Toutes les femmes sont-elles ainsi ? Oui, mais je l'ignore alors car je me tais -à l'extérieur-, je suis DIGNE. Donc isolée. Autre erreur. Suis-je seule à m'enferrer ainsi en position de défense dans des justifications dégradantes -pour des ''fautes'' imaginaires-? Non, mais je ne le sais pas. À occulter le nœud du problème par délicatesse ? Était-ce le but du déferlement? M'aveugler? Les tirades -que l'on peut résumer simplement par ''tu es une merde''- étaient-elles la muleta agitée pour distraire le toro dont on redoute la force? L'erreur est là. => Une crise. Il faut ''la'' soigner, ''la'' faire boucler. Elle est folle.

Pourquoi chez certains -souvent des hommes- cette radicale incapacité à se remettre en cause et presqu'à se voir ? La peur de ce qu'ils vont voir? Un paradoxal manque d'assurance? Et pourquoi l'inverse chez d'autres -souvent des femmes, toujours promptes à se culpabiliser- ? On nous l'apprend. Pas forcément les parents mais toute la société, les revues, les films, les livres même. On a la chance d'avoir un mec, certes quelques ''petits problèmes de couple'' avec, mais ''qui n'en a pas''? De même, après avoir hurlé pendant des heures, certaines assurent ensuite d'un air extasié que ''l'accouchement, c'est un peu pénible, surtout vers la fin, mais tellement beau...''

Pourquoi aussi cette incapacité à saisir l'instant ? Est-ce la cause? Pour aimer, pour désirer, il faut.. de l'amour, justement, et j'y inclue l'estime; plus peut-être. De soi et de l'autre, de soi par l'autre. Du romantisme aussi. Les Don Juan, quelle que soit leur allure, savent faire en sorte qu'en leur présence on se sente unique, extraordinaire -que ce soit sincère ou qu'il s'agisse d'un jeu n'est pas si important-. Mais affirmer ''j'ai tant envie de te voir'' et enchaîner sur ''je viendrai mardi parce qu'il y a des réduc de TGV'' gâche tout.. Puis, reprocher ensuite une certaine froideur (!) exaspère un peu plus. Et enfin, dire ou laisser entendre que l'on est une "ratée" -de surcroît un glaçon- que tu aimes quand même (!) donne carrément envie de hurler.. Ce n'est pas forcément faux : certains ne peuvent aimer que celles qu'ils méprisent, ça les rassure.. et malheur à qui déborde du vase, on essaiera de l'y faire rentrer.. à coups de tatanes s'il faut... C'est à dire de créer ce qu'on déploré, qui n'existait pas ! mais qui finit par se dessiner. (Ainsi Odette, épuisée par la jalousie envahissante de Swann, finira-t-elle par le tromper.) Ça marche facilement lorsqu'on a le pouvoir financier.

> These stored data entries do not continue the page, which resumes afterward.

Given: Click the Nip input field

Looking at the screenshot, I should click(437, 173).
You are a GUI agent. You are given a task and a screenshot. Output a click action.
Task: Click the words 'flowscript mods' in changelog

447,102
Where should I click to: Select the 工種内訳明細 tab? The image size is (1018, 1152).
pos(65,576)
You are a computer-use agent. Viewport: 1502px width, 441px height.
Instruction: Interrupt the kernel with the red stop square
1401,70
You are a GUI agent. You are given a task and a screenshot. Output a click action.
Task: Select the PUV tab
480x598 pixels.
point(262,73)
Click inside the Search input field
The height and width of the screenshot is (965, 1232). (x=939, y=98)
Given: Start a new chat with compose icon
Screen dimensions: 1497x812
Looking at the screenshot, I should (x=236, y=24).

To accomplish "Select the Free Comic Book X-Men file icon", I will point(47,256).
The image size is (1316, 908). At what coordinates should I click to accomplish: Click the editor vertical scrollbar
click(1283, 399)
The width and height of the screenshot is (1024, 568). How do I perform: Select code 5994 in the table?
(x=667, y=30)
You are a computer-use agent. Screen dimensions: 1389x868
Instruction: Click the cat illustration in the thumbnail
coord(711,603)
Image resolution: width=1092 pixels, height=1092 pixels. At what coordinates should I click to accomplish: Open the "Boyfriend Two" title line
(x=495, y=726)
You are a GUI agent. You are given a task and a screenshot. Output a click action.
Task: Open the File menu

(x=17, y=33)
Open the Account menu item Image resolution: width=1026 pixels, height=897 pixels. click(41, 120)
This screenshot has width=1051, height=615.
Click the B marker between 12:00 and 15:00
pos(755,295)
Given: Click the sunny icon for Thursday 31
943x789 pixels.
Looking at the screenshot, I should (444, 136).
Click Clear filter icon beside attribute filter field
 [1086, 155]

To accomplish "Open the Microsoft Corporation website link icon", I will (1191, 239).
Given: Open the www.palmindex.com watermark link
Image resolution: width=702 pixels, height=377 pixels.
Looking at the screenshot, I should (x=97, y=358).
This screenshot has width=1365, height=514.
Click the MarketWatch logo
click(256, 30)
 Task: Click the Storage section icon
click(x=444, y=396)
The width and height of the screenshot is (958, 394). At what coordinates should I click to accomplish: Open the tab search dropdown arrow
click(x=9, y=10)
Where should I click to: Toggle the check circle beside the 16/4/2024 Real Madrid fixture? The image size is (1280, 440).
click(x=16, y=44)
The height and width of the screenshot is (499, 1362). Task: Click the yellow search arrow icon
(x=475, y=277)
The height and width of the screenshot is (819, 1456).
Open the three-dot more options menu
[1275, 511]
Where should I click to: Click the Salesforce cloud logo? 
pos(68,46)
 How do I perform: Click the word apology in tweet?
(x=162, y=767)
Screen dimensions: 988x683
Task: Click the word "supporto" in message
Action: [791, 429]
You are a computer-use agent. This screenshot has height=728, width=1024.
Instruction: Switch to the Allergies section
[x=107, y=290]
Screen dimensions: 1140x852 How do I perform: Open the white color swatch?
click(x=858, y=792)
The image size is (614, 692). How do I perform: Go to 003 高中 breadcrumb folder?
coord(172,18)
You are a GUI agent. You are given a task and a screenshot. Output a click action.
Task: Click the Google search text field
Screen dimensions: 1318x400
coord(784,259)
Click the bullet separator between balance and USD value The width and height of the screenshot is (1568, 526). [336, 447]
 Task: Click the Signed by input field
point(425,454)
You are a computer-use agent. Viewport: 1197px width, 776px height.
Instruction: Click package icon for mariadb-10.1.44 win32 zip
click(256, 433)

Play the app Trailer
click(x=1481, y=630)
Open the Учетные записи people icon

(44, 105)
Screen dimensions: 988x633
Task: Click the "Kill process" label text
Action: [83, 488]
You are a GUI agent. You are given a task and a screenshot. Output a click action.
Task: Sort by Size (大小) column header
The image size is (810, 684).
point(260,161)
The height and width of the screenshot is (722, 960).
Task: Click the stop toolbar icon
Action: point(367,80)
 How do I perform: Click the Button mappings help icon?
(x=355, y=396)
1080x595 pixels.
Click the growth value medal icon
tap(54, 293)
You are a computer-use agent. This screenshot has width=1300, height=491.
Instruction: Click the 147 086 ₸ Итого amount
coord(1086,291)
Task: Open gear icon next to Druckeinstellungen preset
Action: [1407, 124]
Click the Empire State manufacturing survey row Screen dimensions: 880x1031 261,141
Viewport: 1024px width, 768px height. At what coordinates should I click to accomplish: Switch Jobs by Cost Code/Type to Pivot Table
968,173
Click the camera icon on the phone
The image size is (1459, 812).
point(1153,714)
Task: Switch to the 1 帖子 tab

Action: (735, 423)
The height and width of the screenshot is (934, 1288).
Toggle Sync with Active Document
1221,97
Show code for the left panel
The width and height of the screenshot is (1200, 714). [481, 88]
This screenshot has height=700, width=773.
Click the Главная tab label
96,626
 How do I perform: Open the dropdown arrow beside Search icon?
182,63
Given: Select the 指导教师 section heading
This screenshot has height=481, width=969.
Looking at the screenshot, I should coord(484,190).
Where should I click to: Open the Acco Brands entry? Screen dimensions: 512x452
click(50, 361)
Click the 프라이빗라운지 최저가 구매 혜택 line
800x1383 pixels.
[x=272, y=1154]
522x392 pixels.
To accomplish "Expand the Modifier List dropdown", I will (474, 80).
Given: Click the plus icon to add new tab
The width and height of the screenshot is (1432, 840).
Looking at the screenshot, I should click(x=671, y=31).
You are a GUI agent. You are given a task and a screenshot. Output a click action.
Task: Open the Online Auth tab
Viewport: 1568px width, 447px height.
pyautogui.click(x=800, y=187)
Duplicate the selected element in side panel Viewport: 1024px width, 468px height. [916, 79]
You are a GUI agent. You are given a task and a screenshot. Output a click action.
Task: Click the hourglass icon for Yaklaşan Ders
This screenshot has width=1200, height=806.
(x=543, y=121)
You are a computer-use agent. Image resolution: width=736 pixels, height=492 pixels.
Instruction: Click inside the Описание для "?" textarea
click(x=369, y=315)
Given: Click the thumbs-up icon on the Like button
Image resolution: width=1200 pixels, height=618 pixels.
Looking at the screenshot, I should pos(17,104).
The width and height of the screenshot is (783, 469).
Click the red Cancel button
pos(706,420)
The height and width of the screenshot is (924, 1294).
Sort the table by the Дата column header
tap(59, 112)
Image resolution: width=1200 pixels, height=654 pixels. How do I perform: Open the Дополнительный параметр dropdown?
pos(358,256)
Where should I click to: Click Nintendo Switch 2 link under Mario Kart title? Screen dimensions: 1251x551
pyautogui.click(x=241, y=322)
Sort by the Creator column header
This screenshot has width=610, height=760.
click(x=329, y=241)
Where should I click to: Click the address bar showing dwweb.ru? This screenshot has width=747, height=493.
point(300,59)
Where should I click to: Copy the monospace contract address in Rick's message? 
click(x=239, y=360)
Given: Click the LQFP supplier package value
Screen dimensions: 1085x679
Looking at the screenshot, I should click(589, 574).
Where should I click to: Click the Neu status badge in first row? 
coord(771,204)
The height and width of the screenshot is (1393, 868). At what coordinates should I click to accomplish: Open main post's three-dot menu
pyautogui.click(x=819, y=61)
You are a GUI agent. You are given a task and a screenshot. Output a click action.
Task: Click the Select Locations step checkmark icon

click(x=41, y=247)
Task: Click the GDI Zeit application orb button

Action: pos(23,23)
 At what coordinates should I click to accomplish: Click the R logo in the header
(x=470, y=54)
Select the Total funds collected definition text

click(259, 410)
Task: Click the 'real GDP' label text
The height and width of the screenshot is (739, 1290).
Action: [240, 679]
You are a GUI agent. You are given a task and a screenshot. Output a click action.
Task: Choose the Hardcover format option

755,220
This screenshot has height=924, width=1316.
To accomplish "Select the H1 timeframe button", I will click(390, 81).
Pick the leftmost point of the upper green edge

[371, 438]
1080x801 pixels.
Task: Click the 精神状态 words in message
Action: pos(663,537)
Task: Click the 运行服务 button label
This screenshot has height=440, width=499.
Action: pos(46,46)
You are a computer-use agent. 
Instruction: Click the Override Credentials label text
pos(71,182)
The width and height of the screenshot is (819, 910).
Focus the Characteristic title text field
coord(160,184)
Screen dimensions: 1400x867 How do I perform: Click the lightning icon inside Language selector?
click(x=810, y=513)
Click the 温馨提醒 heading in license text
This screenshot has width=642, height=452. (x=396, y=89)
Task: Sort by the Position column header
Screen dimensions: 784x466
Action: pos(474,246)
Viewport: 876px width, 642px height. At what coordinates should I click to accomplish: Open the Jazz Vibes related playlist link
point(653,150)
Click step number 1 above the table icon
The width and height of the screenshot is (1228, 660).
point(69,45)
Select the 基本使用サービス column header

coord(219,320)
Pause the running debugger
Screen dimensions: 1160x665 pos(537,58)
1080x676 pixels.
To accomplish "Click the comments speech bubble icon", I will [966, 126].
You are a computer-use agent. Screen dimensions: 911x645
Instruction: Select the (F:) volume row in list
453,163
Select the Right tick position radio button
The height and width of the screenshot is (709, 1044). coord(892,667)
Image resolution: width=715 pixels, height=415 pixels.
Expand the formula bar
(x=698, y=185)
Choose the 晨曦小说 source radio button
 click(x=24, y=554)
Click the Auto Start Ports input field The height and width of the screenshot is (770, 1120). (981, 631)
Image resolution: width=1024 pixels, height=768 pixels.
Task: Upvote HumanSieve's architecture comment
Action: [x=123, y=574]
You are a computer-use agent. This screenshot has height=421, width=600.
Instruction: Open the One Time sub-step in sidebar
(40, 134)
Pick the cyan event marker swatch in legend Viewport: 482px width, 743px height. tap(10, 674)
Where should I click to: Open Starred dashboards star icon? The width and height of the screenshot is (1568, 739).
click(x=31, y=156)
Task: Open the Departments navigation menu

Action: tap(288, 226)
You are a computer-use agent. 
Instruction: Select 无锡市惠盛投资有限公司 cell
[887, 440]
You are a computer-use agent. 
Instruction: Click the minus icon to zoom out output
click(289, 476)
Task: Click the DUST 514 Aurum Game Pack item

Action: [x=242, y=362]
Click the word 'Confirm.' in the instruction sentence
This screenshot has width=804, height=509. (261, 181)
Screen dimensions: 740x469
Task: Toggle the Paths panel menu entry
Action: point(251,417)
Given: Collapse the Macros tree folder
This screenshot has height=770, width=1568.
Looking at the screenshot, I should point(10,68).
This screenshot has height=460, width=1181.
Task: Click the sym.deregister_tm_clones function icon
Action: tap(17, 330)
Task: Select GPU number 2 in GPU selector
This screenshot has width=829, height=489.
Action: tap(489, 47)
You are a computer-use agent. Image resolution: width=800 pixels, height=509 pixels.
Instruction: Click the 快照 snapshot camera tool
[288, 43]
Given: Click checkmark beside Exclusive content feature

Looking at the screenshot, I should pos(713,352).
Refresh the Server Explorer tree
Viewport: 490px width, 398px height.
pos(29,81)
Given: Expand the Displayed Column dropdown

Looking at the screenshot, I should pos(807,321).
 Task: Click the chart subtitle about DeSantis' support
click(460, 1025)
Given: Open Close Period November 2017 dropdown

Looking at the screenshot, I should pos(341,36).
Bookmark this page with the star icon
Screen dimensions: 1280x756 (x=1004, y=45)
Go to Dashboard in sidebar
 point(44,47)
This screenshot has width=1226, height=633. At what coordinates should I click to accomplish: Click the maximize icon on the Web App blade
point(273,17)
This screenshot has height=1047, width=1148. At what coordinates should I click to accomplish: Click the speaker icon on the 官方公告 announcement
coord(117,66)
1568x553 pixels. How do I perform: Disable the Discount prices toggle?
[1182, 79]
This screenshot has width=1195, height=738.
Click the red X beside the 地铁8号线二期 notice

M'avoir plusieurs fois demandé de quitter mon travail -"on aura plus de temps pour nous, pour les enfants, on mène une vie de cons, l'argent, la réussite sociale, un truc de bourges, et de plus je gagnerai suffisamment à [..].."- puis me reprocher une carrière obérée -ça doit être le sens du mot "ratée"?- c'est encore la double contradiction : c'est reprocher à quelqu'un d'avoir cédé à ses propres injonctions ; de ne pas avoir fait ce qu'on a rendu impossible parce qu'on a installé les conditions de son impossibilité ; l'entraîner -sous prétexte d'amour- sur un champ de mines -c'est si beau là bas- et lui faire grief ensuite d'avoir sauté. ''Tu aurais dû faire plus attention, jetavédike...'' (non, tu avais même dit l'inverse mais il est vrai que je n'aurais jamais dû te croire.) C'est en somme reprocher leur crédulité à ceux que l'on a trompés. Le syndrome Bruce. (Lien.)

Il t'aurait fallu non pas une mais trois femmes au moins pour venir à bout de tout ce qu'il aurait fallu faire ou ne surtout pas faire.

C'est du reste exactement ce que tu as tenté. Avec une, ça ne va pas, essayons avec deux. Logique imparable. Et ce furent ces tentatives de nous mettre en rivalité (chez Colette-tout-est-classe-impec) qui sonnèrent le glas -ou plutôt les mâtines- de l'histoire. -Et lorsque sonne le glas, ne te demande pas pour qui il sonne, tu le sais bien, c'est pour toi- (la dégradation que tu tentes de me faire subir, c'est d'abord la tienne.) Aujourd'hui, je rends donc publiquement mon tablier. J'ai décidé d'exister."